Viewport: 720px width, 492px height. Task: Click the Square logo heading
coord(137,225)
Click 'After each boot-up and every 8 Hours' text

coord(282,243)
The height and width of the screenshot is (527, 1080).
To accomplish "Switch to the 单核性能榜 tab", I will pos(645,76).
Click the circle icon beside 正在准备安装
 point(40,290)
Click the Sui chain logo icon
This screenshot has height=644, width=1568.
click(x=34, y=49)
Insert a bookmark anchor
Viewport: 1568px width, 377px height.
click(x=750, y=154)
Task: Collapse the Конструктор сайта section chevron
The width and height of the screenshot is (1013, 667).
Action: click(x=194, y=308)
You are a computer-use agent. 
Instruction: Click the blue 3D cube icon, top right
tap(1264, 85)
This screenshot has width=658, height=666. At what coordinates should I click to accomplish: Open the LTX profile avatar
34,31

§ **Problem to solve**
An exact copy of the lines from the one containing "Instruction: Click the" through the last line of the material, both included, is to be printed, and nothing else.

§ **Task solution**
Instruction: Click the blue 3D cube icon, top right
tap(1264, 85)
This screenshot has width=658, height=666. At what coordinates should I click to accomplish: Open the LTX profile avatar
34,31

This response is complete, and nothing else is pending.